The whole section about record keeping has me boggle eyed.
Extract:
• Staff’s assessments of patients were unstructured, inconsistent and poorly recorded. Staff did not sufficiently record their reasoning in reaching clinical decisions. There were significant variations in the clinical approach of professionals in the team and it was not possible to clearly understand from the records why these decisions had been made.
• Staff did not develop care plans for young people. Many records provided insufficient evidence of staff considering the specific needs of young people, such as autistic spectrum disorders.
• Staff had only recently begun to record consent and capacity or competence clearly for young people who might have impaired mental capacity or competence. The records of young people who began medical treatment before January 2020 did not include a record of their capacity, competency and consent. When staff identified records without a written capacity assessment, they did not seek to address this or record it as an incident
Surely if you discovered that patient with impaired mental capacity hadn’t been properly assessed re: consent you have a duty of care to report potential negligence?
The CQC report also raises the excellent question as to why GIDS multi disciplinary clinical team doesn’t include any specialists re: autism/adhd
‘The staff team included clinical psychologists, psychotherapists, family therapists, specialist social workers and a counselling psychologist and assistant psychologists. The service also employed two psychiatrists, two specialist nurses and a large team of administrators.
Staff were experienced and qualified and had the right skills and knowledge to meet the primary needs of the patient group. However, staff did not necessarily have the skills or experience to meet the needs of young people with complex needs. For example, whilst some staff had previous experience of working with patients with autistic spectrum disorders, the service did not employ a specialist to focus on this area of clinical practice. This meant the service may not be sufficiently able to assess the needs of young people with complex needs.’

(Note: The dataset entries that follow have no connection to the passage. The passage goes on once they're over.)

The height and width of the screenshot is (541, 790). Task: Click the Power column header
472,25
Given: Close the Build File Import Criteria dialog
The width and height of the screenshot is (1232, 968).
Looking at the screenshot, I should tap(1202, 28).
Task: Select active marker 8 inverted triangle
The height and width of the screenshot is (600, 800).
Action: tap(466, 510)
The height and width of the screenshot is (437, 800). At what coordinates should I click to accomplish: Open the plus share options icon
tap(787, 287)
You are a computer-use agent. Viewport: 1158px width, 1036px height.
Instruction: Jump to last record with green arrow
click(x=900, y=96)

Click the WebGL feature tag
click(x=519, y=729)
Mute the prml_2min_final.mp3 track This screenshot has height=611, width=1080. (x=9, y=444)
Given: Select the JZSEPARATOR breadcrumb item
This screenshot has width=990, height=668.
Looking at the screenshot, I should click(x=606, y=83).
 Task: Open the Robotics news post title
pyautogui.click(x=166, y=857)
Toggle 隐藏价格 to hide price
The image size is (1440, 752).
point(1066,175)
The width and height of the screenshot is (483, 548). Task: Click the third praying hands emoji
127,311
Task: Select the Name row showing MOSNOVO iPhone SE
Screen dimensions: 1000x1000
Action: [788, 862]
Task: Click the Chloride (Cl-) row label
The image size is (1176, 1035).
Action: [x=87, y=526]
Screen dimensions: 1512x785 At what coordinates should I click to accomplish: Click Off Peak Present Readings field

I am also concerned that this:
‘ Although staff did not provide interventions for physical ill health, we did not see consistent evidence that staff routinely asked young people about their physical health, in order to refer them to external services if needed. We reviewed physical health monitoring on 24 records. On 18 records (75%) there was no mention of physical health. Four records (16%) included a discussion of physical health at the initial meeting. This meant that staff were not consistently screening for physical health problems, unless these were included in the referral from the young person’s GP or local CAMHS.’
This is not my professional area at all, but considering how eating disorders seem to be prevalent amongst FtMtF detransitioners and that some of the GIDS patient base are on drugs that affect growth, is it unreasonable that I would expect height and weight to be recorded (and plotted on growth charts for screening purposes) at every appointment?
How can the bit about safeguarding be relatively positive, according to the CQC, when the rest of the report flags up so many missed opportunities, especially around potential comorbidities?